PROBLEM:
Reproduce each of the following records word for word, omitting the pictures.

++++

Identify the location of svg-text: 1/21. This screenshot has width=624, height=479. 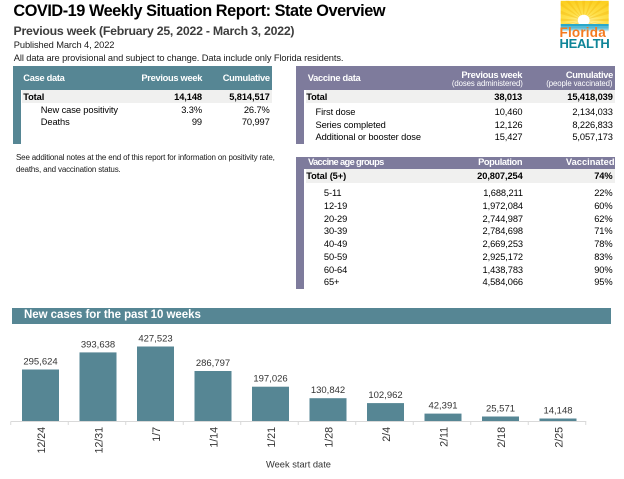
(272, 438).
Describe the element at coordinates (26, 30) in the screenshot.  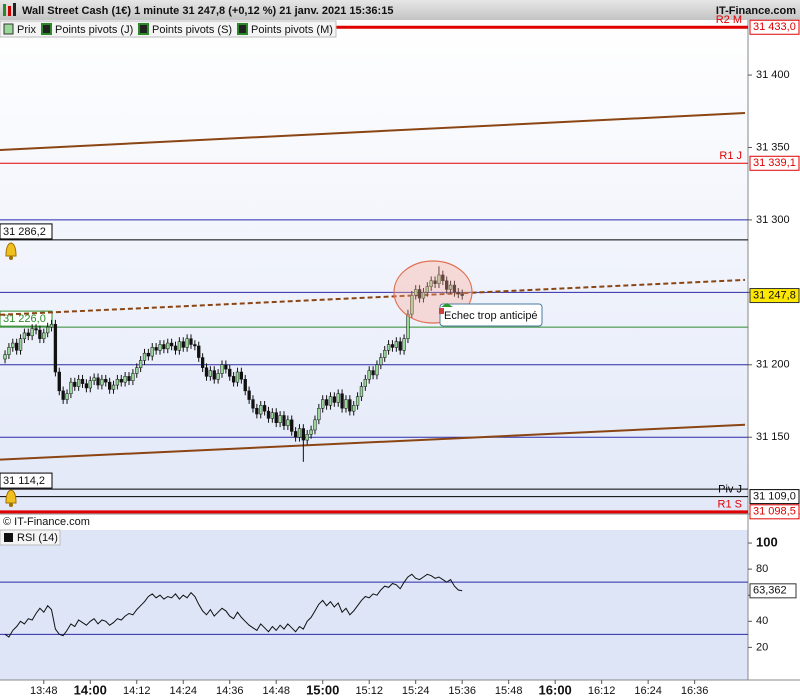
I see `toolbar-item: Prix` at that location.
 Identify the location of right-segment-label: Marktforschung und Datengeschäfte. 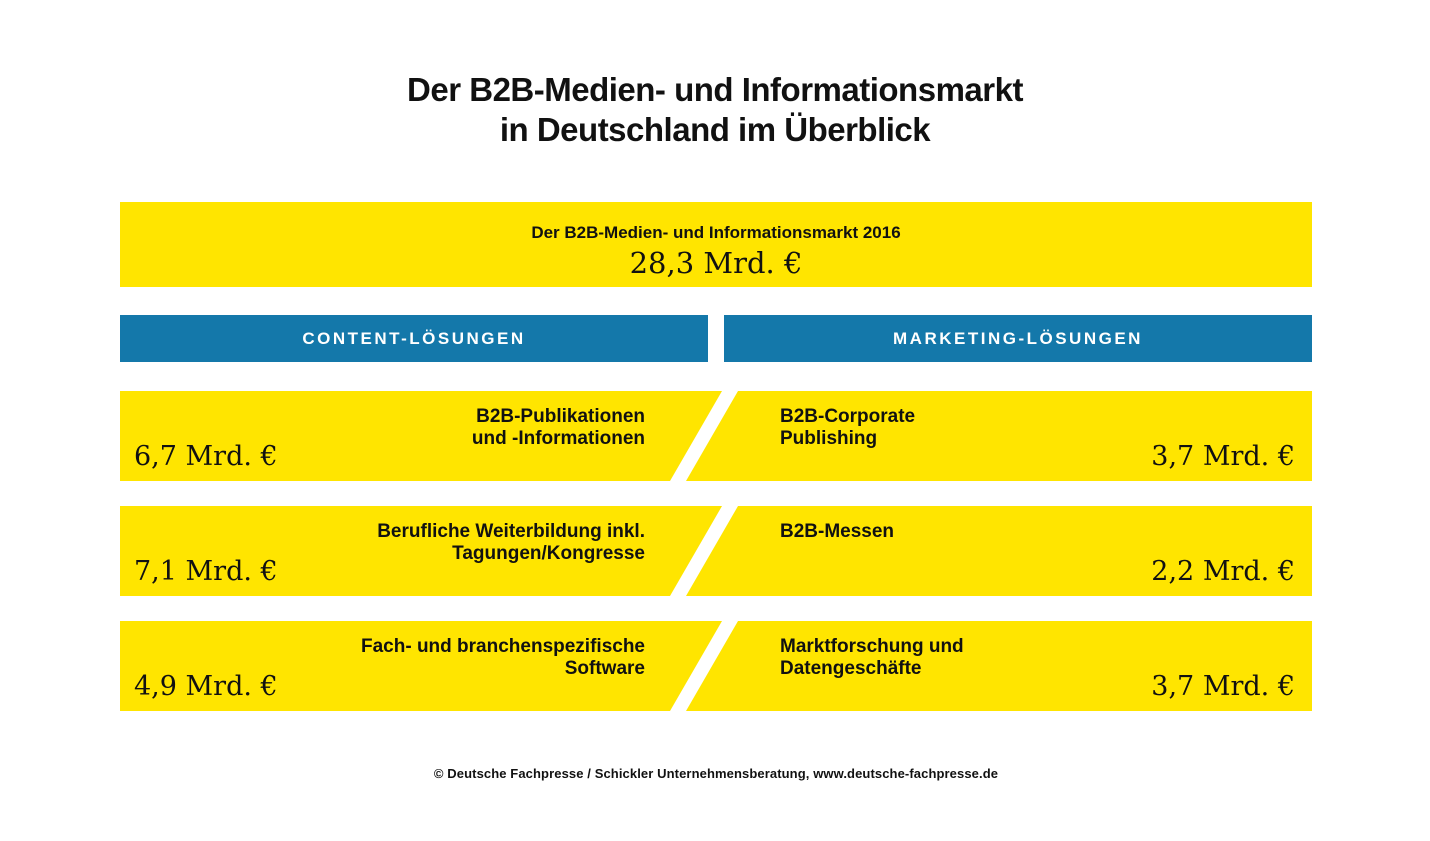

++++

EXERCISE RESPONSE:
Identify the location of svg-text: 1/21. This screenshot has width=624, height=479. 
(272, 438).
Describe the element at coordinates (26, 30) in the screenshot.  
I see `toolbar-item: Prix` at that location.
 Identify the location of right-segment-label: Marktforschung und Datengeschäfte. 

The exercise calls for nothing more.